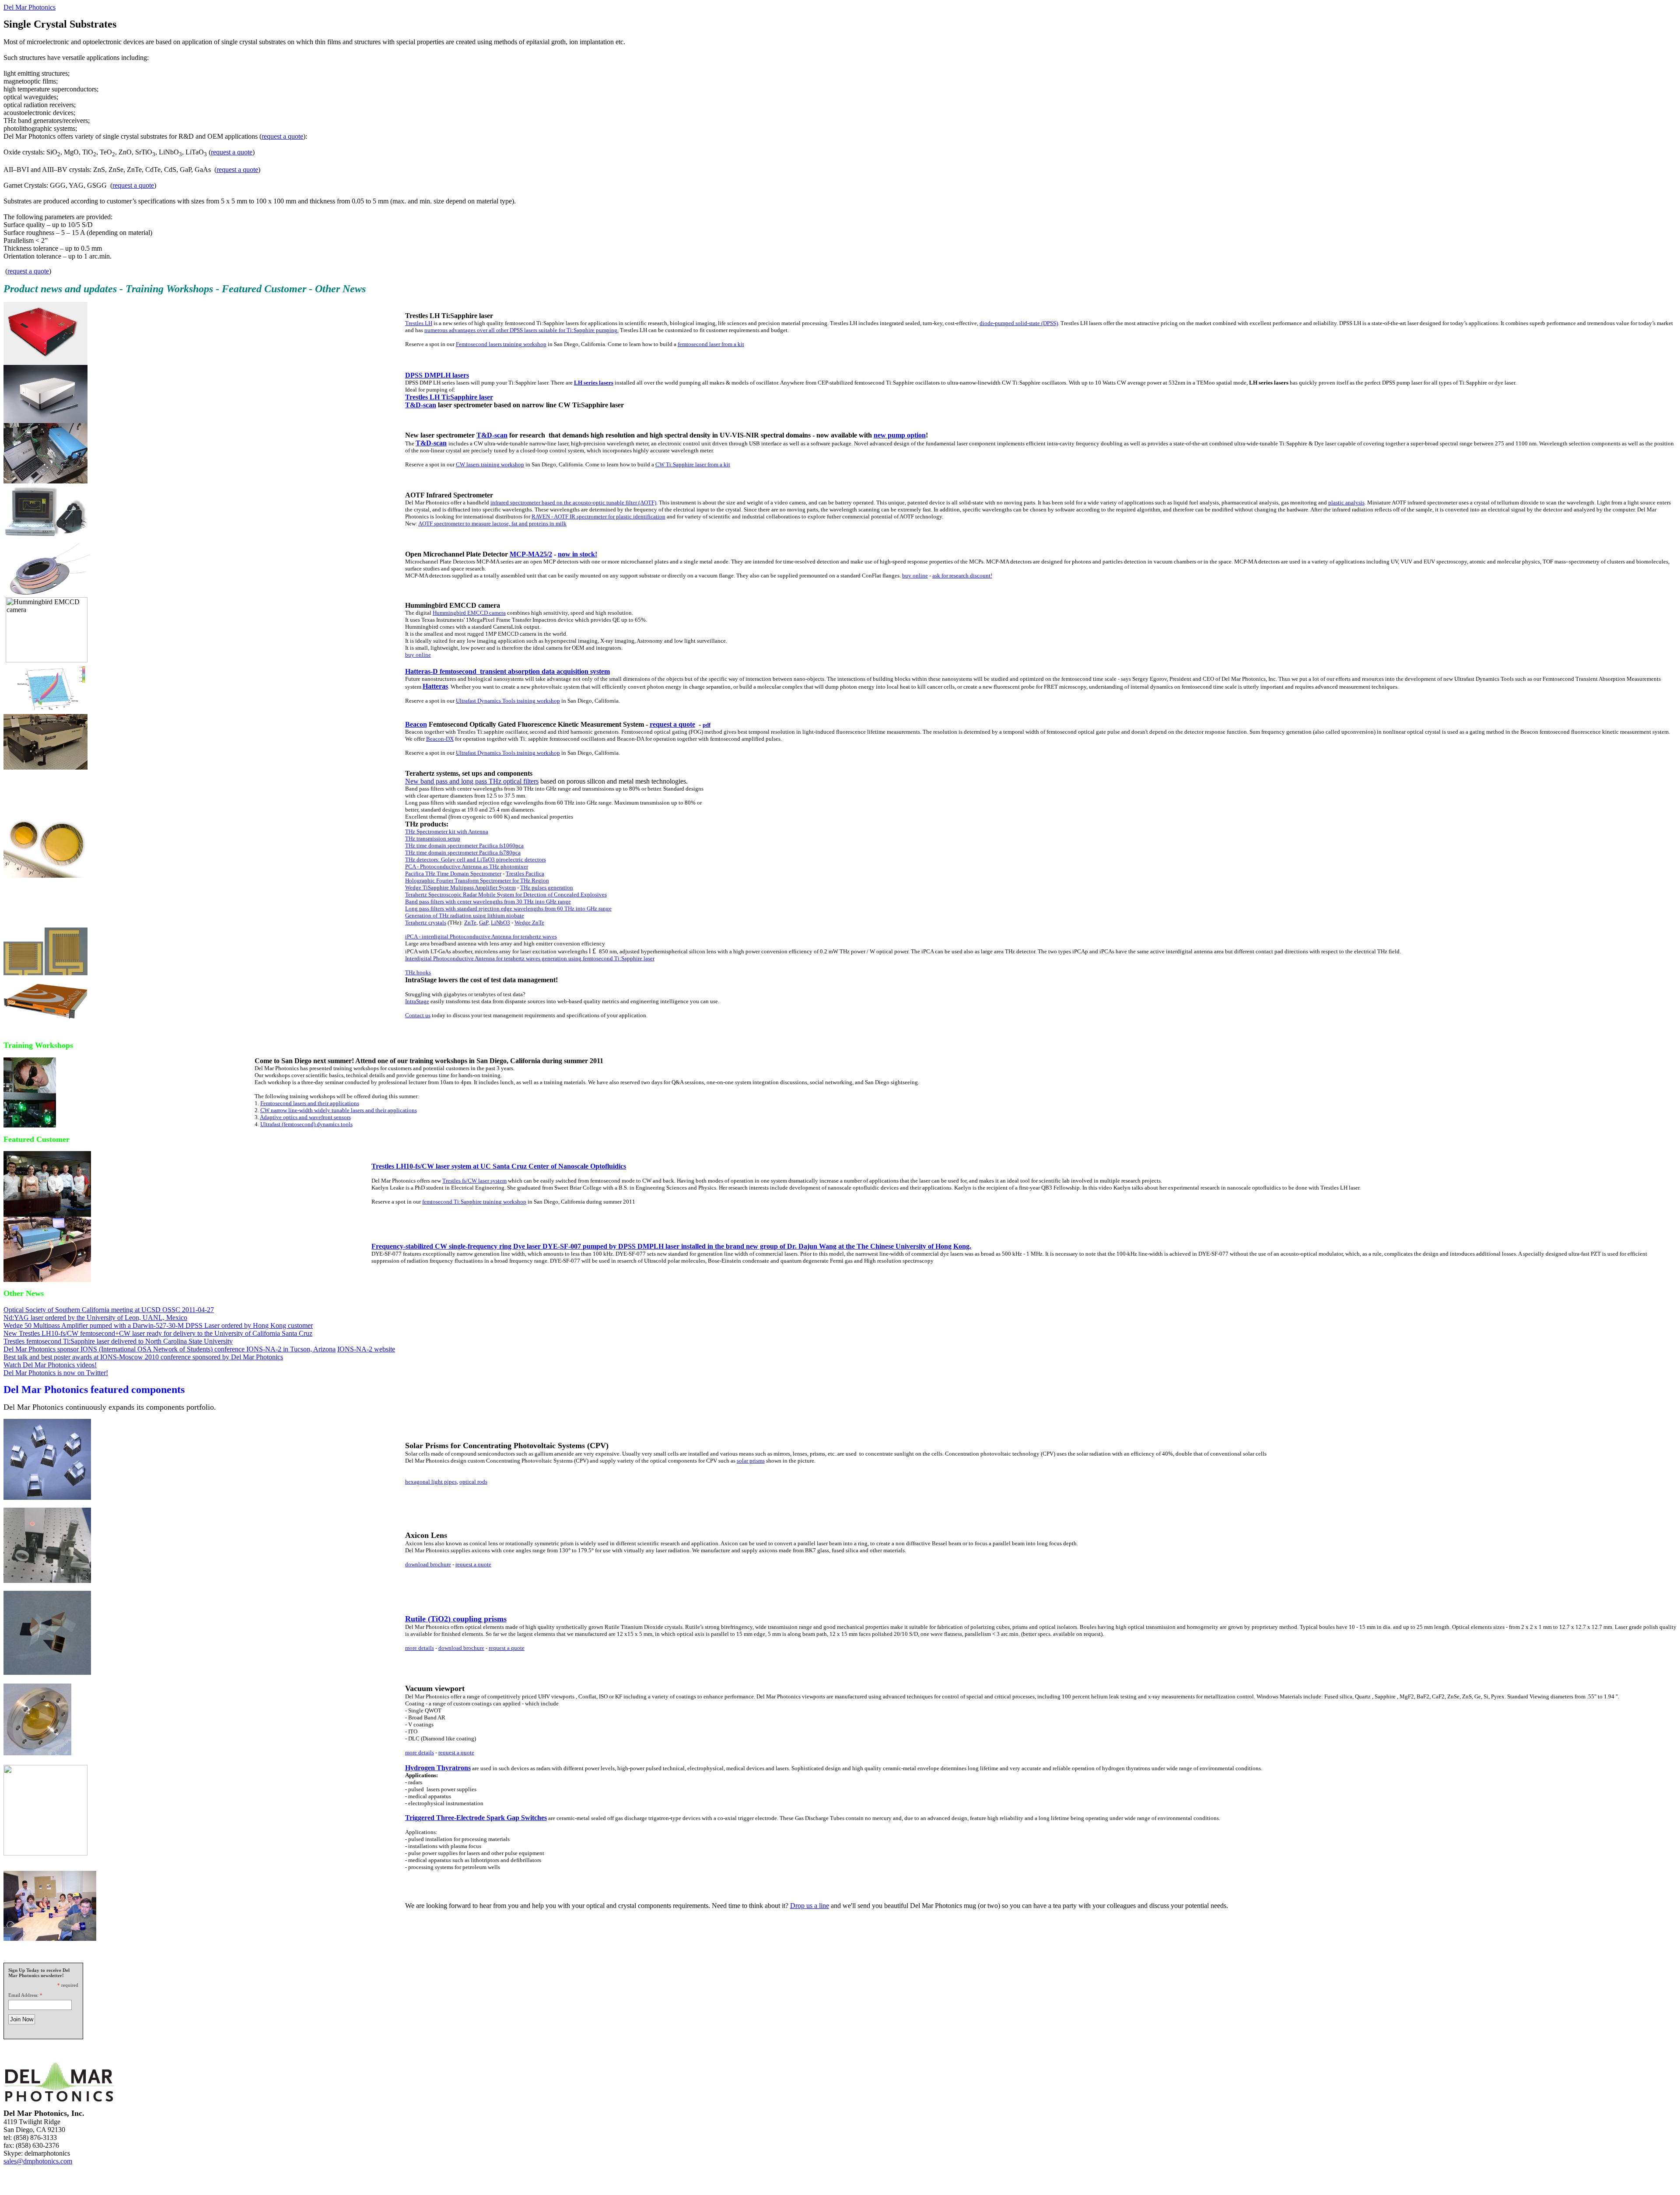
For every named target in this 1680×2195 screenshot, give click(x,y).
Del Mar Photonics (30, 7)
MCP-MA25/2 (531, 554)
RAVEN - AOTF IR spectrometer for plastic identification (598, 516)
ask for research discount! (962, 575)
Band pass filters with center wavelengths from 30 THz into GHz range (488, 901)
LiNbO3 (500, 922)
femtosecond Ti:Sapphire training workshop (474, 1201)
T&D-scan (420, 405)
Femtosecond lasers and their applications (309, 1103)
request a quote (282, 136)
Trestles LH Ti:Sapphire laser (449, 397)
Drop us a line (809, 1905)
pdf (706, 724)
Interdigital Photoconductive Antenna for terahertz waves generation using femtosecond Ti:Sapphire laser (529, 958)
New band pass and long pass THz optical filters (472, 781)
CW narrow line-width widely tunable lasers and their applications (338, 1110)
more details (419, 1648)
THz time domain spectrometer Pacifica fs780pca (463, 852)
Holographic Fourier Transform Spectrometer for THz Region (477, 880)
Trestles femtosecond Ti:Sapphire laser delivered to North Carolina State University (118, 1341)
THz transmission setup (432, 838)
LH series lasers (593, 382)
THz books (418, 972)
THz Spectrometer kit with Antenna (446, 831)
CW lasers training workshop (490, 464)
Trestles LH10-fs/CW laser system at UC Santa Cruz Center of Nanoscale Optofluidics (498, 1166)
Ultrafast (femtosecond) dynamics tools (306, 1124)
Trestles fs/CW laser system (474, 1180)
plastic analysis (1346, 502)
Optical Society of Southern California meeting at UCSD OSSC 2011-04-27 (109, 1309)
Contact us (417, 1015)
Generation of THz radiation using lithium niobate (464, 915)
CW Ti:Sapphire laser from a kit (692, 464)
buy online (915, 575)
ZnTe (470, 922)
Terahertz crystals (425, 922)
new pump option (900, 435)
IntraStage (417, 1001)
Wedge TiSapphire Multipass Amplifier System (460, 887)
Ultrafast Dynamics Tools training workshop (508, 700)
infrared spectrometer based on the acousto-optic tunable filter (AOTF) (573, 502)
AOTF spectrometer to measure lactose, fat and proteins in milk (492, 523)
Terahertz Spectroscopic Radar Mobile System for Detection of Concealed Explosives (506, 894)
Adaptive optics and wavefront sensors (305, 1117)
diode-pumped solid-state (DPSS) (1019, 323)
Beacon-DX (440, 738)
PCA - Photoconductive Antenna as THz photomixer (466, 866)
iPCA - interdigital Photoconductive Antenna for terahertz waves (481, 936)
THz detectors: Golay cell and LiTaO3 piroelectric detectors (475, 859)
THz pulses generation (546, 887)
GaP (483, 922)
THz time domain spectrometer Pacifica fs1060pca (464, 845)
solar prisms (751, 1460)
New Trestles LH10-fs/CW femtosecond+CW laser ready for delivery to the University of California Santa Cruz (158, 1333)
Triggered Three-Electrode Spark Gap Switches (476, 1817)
───
INSTRUCTIONS FOR THE TASK:
Look above for the line containing "Del Mar Photonics (30, 7)". Output from there through the line containing "Wedge TiSapphire Multipass", exactly and inclusively.

YOUR SOLUTION:
Del Mar Photonics (30, 7)
MCP-MA25/2 (531, 554)
RAVEN - AOTF IR spectrometer for plastic identification (598, 516)
ask for research discount! (962, 575)
Band pass filters with center wavelengths from 30 THz into GHz range (488, 901)
LiNbO3 (500, 922)
femtosecond Ti:Sapphire training workshop (474, 1201)
T&D-scan (420, 405)
Femtosecond lasers and their applications (309, 1103)
request a quote (282, 136)
Trestles LH Ti:Sapphire laser (449, 397)
Drop us a line (809, 1905)
pdf (706, 724)
Interdigital Photoconductive Antenna for terahertz waves generation using femtosecond Ti:Sapphire laser (529, 958)
New band pass and long pass THz optical filters (472, 781)
CW narrow line-width widely tunable lasers and their applications (338, 1110)
more details (419, 1648)
THz time domain spectrometer Pacifica fs780pca (463, 852)
Holographic Fourier Transform Spectrometer for THz Region (477, 880)
Trestles femtosecond Ti:Sapphire laser delivered to North Carolina State University (118, 1341)
THz transmission setup (432, 838)
LH series lasers (593, 382)
THz books (418, 972)
THz Spectrometer kit with Antenna (446, 831)
CW lasers training workshop (490, 464)
Trestles LH10-fs/CW laser system at UC Santa Cruz Center of Nanoscale Optofluidics (498, 1166)
Ultrafast (femtosecond) dynamics tools (306, 1124)
Trestles fs/CW laser system (474, 1180)
plastic analysis (1346, 502)
Optical Society of Southern California meeting at UCSD OSSC 2011-04-27 (109, 1309)
Contact us (417, 1015)
Generation of THz radiation using lithium niobate (464, 915)
CW Ti:Sapphire laser from a kit (692, 464)
buy online (915, 575)
ZnTe (470, 922)
Terahertz crystals (425, 922)
new pump option (900, 435)
IntraStage (417, 1001)
Wedge TiSapphire Multipass Amplifier System (460, 887)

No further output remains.